How to Buy Cars From Your Local Dealer

Photo via iStockPhoto.com/WendellandCarolyn
Photo via iStockPhoto.com/WendellandCarolyn

If you’re a car rental company of any size, you source the majority of your rental fleet through your factory sales rep and a grounding dealer of that franchise. If you’re small, you scramble to buy from many sources. Whatever the case, your local car dealer could be a good source of rental inventory, especially for spot or “opportunity” buys.

How do you start a relationship with a new dealer? Pick up the phone! Ask for the fleet sales department. If that doesn’t work, ask for the sales manager or general manager.

Your first goal is to find out if the dealership has any desire to sell to a car rental company. Some franchised dealers, especially the luxury marques, have no interest in rental sales — especially at a discount.
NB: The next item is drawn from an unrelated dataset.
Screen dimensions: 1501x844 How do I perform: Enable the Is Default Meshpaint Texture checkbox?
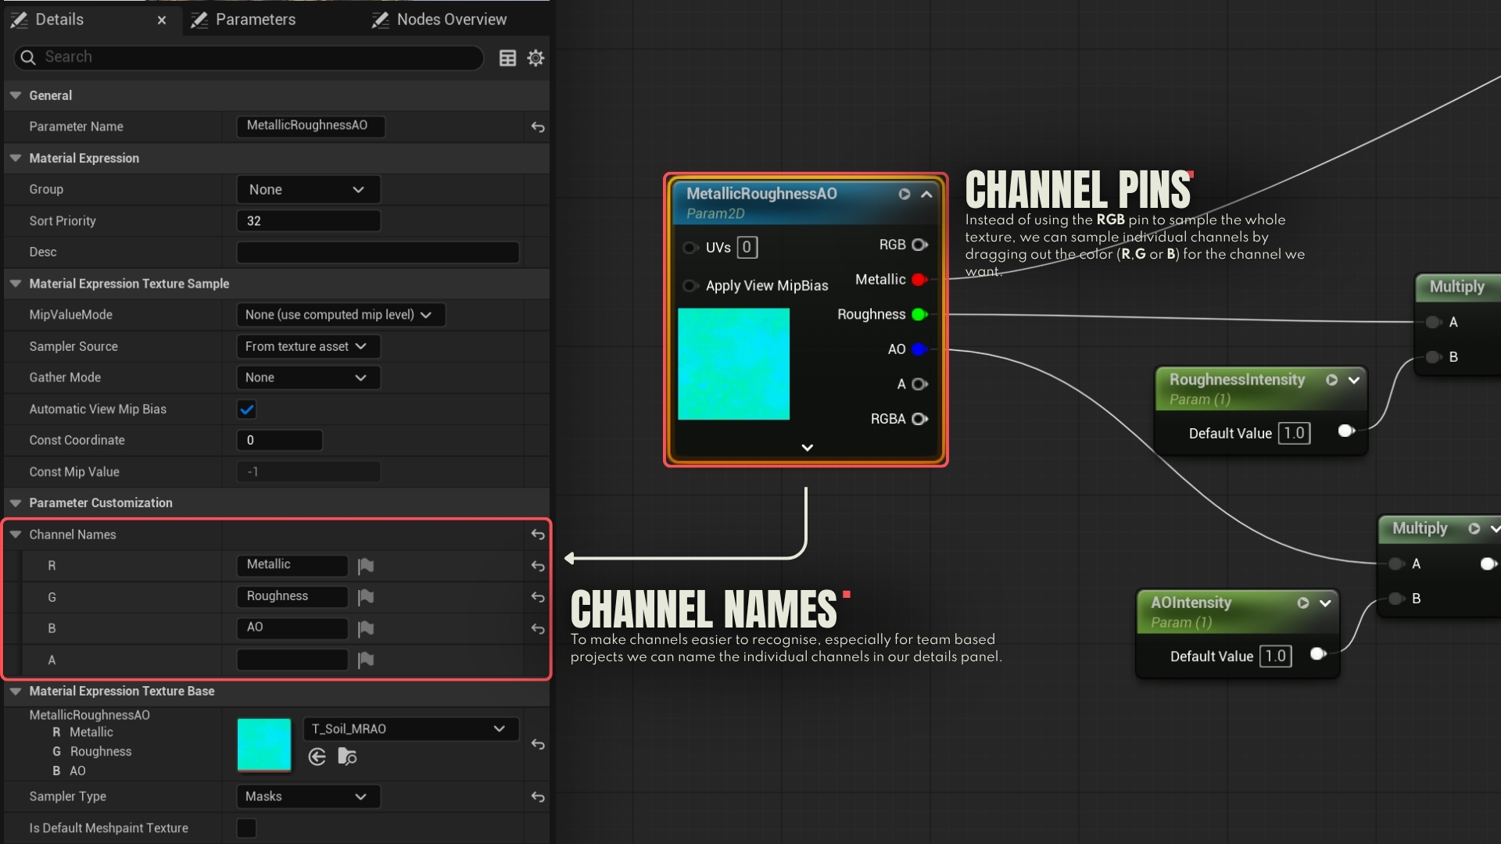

Yet many do, and they may look to move as many as 20 cars at a time.

Foster the Relationship

Foster your relationship with the dealers before you need cars. For better price leverage, ask them to call you when they need to move product.

Many dealers, especially the import sellers, like to move volume around month’s end to maximize manufacturers’ stair-step incentives, which the dealers receive for achieving a sales threshold. You’re also in a good position at certain times of the year when retail sales are slow, such as December, January or mid-summer.

The units they’re looking to move will be sold with retail rebates and often of a specific model. Therefore, you’ll be able to shop a better deal if you’re flexible on model types.

Contact dealers in the middle of the month, when they’ll know if they need to supplement their retail sales to hit their targets. They may say that they need more time to see what price they can offer you, but then still come back with a very good deal. They might even sell at a loss — no dealer wants to miss a stair-step incentive by just a few cars.

Negotiating the Deal

In terms of price, fleet dealers will usually work from factory invoice minus rebates. Depending on how many units need to be sold, the dealer may discount you some or all of the holdback, which is a percentage (usually 2%-3%) of the invoice amount. Some import manufacturers don’t offer their dealers holdback, but they still offer them other incentives such as stair steps.

Talk to the dealer about opportunities after the sale. An impetus for them to work with you may be to get a piece of your parts and warranty business. They may also be interested in buying your retired rental units. Agreeing to work with the dealer on either could help solidify a sale.

Additionally, ask if the dealers might need your car rental services for clients. They may have a provider, but you can be their “back-pocket” rental company if the need arises.